• [Task goal]
Copy out the data in full and exactly, passing over the pictures.

• [Source records]

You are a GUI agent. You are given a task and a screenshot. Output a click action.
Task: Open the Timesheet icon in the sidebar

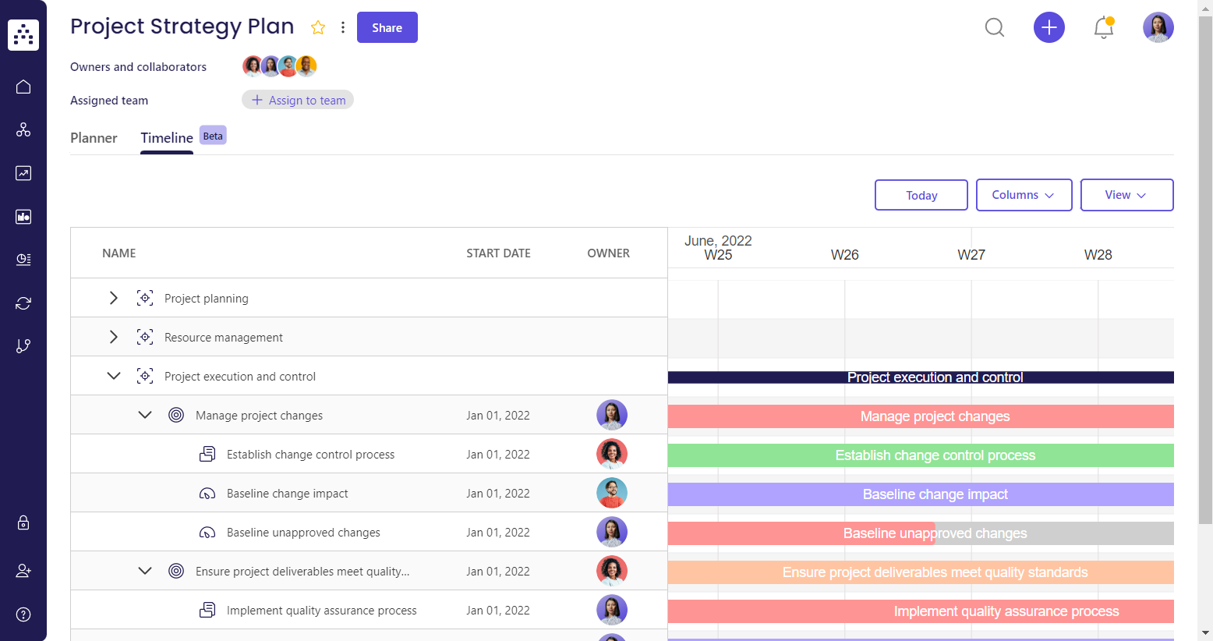click(x=22, y=260)
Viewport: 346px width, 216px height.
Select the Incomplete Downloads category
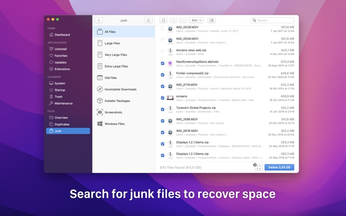[120, 89]
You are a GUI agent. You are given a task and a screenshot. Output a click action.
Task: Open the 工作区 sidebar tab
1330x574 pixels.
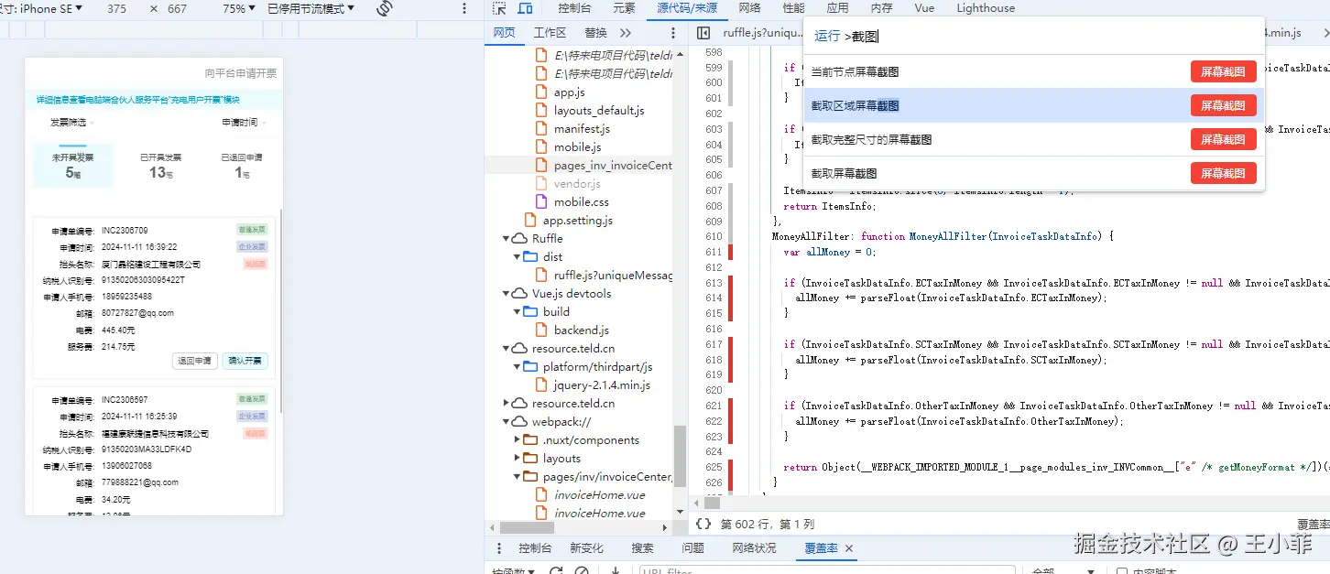(x=550, y=33)
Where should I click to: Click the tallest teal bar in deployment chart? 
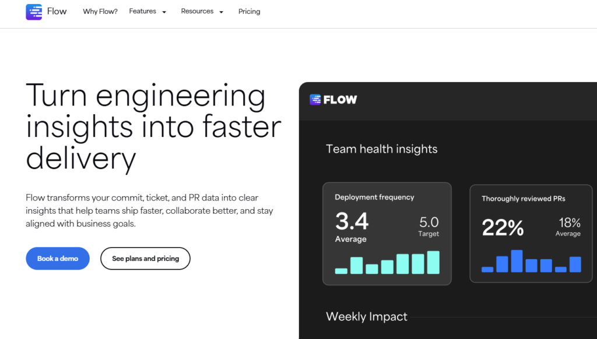(x=433, y=262)
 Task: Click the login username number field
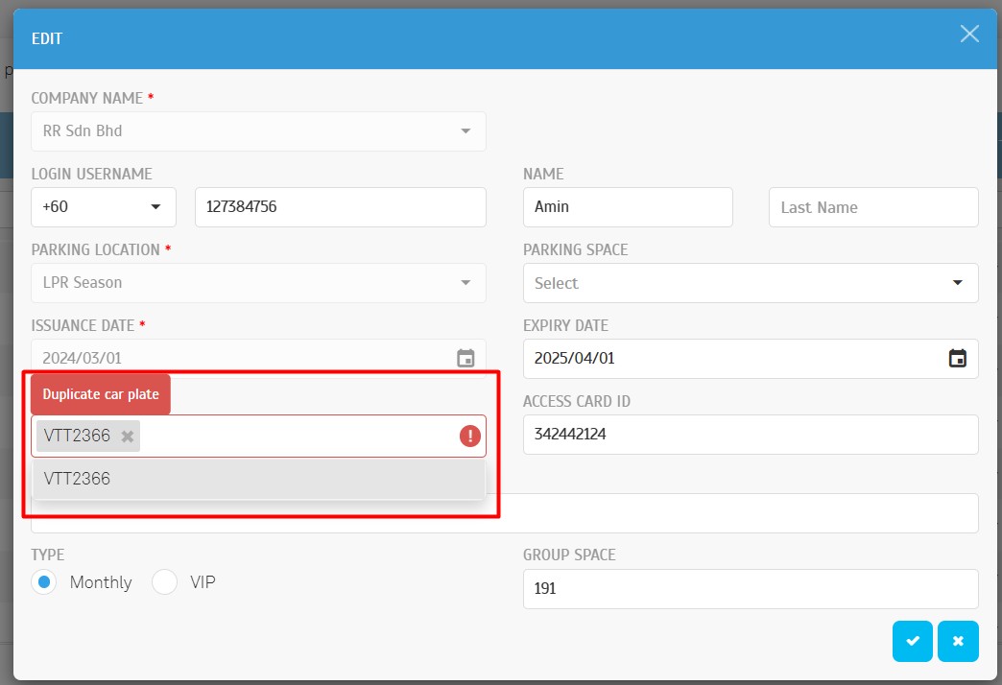[x=340, y=207]
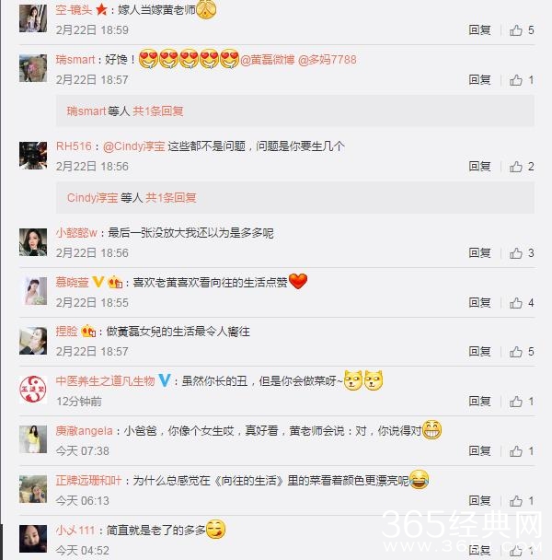
Task: Open the @黄磊微博 mention link
Action: pyautogui.click(x=267, y=60)
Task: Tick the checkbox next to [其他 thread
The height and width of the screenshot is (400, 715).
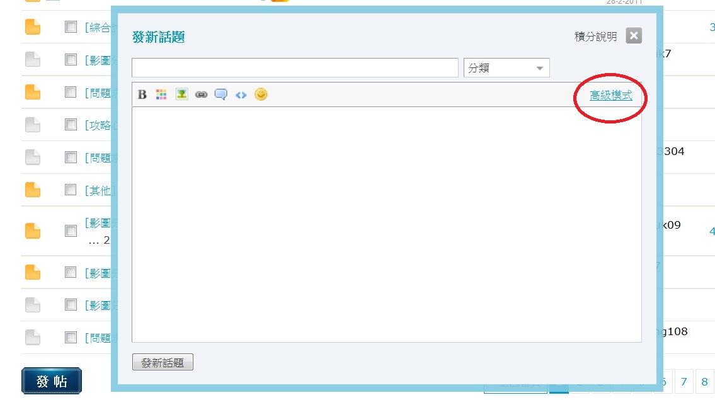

• [Your response]
You are a GUI agent. You are given a task and a screenshot. Output a click action.
Task: Open the Timesheet icon in the sidebar

click(x=22, y=260)
Viewport: 346px width, 216px height.
Select the Incomplete Downloads category
[120, 89]
You are a GUI agent. You are given a task and a screenshot. Output a click action.
Task: Open the 工作区 sidebar tab
1330x574 pixels.
(x=550, y=33)
Where should I click to: Click the tallest teal bar in deployment chart? 
(x=433, y=262)
 Task: Click the login username number field
[x=340, y=207]
Task: Open the @黄磊微博 mention link
Action: pyautogui.click(x=267, y=60)
Task: Tick the checkbox next to [其他 thread
The height and width of the screenshot is (400, 715).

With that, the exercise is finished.